標高2200メートル、寂しいマナー違反 北岳トイレ チップ箱壊す 数千円盗難か

 南アルプス北岳の大樺沢ルートの二俣(標高約2200メートル)に設置している仮設トイレで、利用者から任意で徴収しているチップの箱が壊され、現金がなくなっていたことが、31日分かった。トイレを管理する北岳公衆トイレ運営委員会は、何者かがチップ箱の鍵を壊し、現金を盗んだ可能性があるとみていて「登山者の善意を踏みにじる行為」と憤慨。被害額は数千円とみられ、警察への届け出を検討している。

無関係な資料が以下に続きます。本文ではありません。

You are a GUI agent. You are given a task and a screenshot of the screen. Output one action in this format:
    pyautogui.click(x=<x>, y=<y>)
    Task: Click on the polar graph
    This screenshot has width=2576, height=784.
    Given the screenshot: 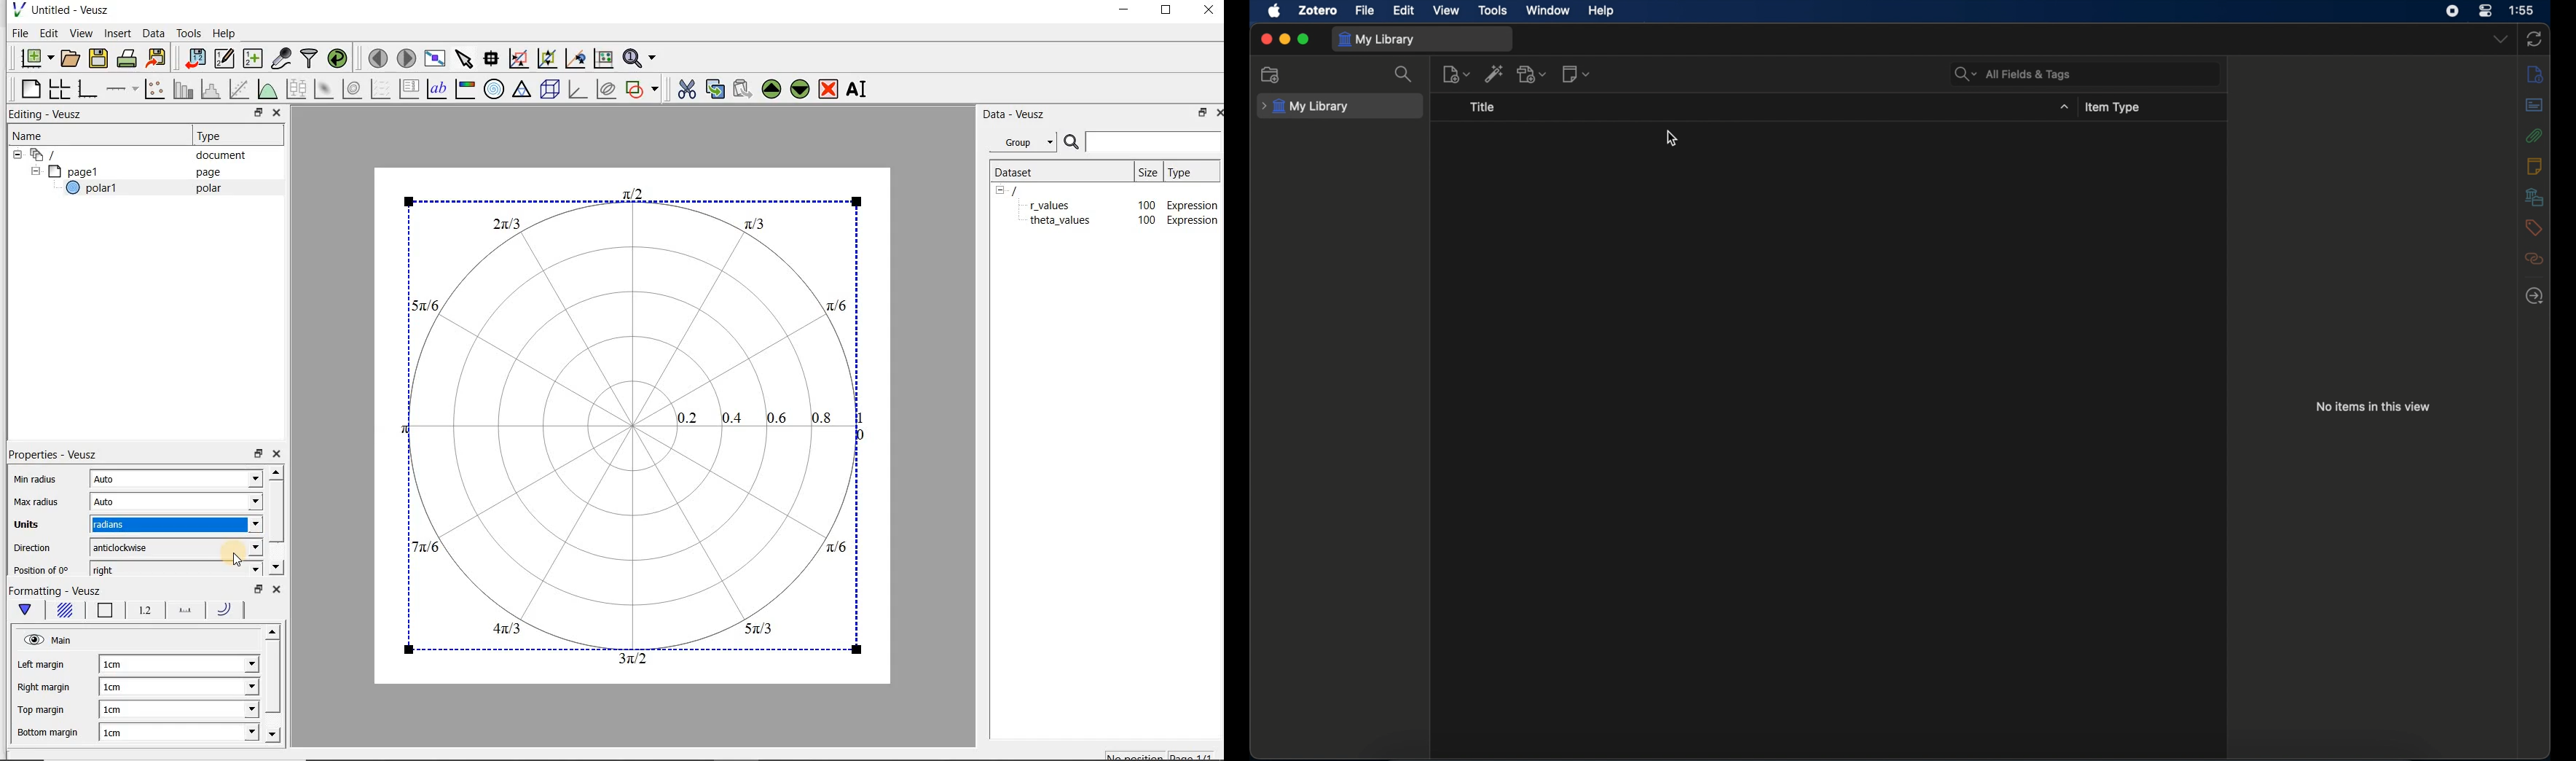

 県と南アルプス市でつくる同運営委によると、二俣のトイレは2基で、1999年から毎年、登山シーズンの7月中旬から10月中旬まで置き、チップ制を導入した。トイレの入り口付近にある郵便受けを改良したチップ箱(縦約30センチ、横約45センチ)には年間14万円ほどの収益があり、トイレの維持費などに充ててきた。

 トイレ周辺に山小屋などはなく、歩いて30分ほどかかる白根御池小屋のスタッフが委託を受けて管理。2週間に1回ほどのペースで回収、少なくとも常時数千円はあったという。

 24日午後、同山小屋スタッフが現場を訪れ、チップ箱が壊されているのを発見。箱の中の現金がなくなっていた。21日に確認した際は異常がなかった。

 同運営委は、鉄工所に依頼して新しいチップ箱を作り、31日に同じ場所に設置した。ある運営委メンバーは「北岳をいつまでもきれいな山にしよう、という趣旨に賛同してくれた登山者が払ってくれたお金が盗まれて残念だ」と話している。